Screenscraping HTML with TagSoup and XPath

April 13th, 2003  |  Published in java, xml  |  10 Comments

Often I find I need to pull out a bit of information from a webpage to reuse inside some code. I’ve always done this from the commandline using a combination of wget, HTML TIDY and xsltproc.
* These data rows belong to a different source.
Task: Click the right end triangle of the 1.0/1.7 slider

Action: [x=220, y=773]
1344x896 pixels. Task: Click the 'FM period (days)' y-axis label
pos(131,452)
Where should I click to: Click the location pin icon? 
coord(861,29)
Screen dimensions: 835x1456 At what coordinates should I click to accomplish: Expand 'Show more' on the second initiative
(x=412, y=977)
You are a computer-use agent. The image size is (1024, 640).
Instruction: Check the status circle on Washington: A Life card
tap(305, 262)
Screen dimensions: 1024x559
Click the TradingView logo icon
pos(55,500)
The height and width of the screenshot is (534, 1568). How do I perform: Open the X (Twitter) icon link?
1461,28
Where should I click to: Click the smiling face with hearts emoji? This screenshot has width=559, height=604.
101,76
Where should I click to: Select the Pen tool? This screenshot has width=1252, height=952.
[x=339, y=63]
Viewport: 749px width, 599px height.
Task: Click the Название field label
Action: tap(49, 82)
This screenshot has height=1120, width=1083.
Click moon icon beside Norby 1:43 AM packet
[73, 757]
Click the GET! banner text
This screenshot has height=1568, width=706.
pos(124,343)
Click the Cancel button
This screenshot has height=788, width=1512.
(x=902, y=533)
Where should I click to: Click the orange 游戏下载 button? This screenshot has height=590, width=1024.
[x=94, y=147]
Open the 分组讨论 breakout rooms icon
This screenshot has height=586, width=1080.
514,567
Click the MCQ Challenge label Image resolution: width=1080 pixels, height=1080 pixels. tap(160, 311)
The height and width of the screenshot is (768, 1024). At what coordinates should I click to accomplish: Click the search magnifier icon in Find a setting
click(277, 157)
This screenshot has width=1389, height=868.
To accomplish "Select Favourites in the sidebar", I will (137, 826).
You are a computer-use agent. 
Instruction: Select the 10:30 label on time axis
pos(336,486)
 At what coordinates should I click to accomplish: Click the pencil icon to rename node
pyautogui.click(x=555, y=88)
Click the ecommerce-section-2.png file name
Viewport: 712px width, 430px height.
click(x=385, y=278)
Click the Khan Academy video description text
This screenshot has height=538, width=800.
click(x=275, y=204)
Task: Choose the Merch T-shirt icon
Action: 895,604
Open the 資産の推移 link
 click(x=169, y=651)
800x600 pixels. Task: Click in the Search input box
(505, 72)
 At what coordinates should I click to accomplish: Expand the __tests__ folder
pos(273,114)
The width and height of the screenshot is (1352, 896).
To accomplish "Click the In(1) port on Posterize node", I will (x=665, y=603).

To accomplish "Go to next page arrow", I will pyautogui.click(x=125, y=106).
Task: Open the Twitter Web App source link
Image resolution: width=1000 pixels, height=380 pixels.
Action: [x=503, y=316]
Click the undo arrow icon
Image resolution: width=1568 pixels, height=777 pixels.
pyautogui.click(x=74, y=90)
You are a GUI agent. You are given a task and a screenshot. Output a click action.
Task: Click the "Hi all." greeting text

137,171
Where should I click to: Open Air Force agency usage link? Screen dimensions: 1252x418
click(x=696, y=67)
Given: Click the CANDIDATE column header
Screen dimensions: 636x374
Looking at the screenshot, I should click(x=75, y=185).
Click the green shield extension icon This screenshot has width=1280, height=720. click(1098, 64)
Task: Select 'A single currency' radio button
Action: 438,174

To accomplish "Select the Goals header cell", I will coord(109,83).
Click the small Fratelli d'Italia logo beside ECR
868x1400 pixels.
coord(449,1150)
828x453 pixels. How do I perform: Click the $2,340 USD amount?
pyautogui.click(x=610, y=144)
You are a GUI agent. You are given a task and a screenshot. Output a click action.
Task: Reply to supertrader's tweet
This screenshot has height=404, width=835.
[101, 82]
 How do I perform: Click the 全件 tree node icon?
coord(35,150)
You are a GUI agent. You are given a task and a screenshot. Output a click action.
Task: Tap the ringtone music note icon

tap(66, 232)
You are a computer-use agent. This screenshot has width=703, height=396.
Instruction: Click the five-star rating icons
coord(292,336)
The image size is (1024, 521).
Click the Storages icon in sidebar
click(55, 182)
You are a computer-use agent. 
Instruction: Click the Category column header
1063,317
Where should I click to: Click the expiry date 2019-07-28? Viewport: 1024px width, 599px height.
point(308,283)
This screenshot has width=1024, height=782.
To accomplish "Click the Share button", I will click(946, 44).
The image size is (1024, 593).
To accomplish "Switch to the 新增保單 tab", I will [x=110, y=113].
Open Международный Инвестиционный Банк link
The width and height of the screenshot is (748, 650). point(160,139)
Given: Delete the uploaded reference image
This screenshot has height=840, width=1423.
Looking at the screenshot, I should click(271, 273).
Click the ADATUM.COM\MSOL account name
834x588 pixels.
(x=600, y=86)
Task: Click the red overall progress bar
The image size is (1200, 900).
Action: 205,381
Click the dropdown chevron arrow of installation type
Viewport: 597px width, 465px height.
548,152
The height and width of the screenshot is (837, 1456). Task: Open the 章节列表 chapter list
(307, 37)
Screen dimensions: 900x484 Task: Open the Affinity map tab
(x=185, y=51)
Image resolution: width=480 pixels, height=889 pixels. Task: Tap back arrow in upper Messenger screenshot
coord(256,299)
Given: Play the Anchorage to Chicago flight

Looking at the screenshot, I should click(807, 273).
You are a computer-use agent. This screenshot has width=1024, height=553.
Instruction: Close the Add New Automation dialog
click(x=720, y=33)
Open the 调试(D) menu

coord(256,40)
Recently I’ve been doing the same thing in program code using some very handy tools written in Java.

Note: the example code below has been updated.


The commandline version looks like this:

wget -O - http://example.com | tidy -asxml - | xsltproc somexsl.xsl -

where somexsl.xsl looks something like this:

<?xml version='1.0'?>
<xsl:stylesheet xmlns:xsl="http://www.w3.org/1999/XSL/Transform" version='1.0'>
<xsl:output method="text" />
<xsl:template match="/">
<xsl:value-of select="/html/head/title" />
</xsl:template>
</xsl:stylesheet>

It’s also possible to do the same thing entirely in Java. John Cowan wrote a wonderful HTML parser called TagSoup that outputs SAX events using a do-the-best-I-can approach (“Just Keep On Truckin’” as he describes it) that attempts to make the best job of even the nastiest badly-written HTML. It produces output in cases when HTML TIDY gives up and tells you that errors in the input must be corrected before it can continue.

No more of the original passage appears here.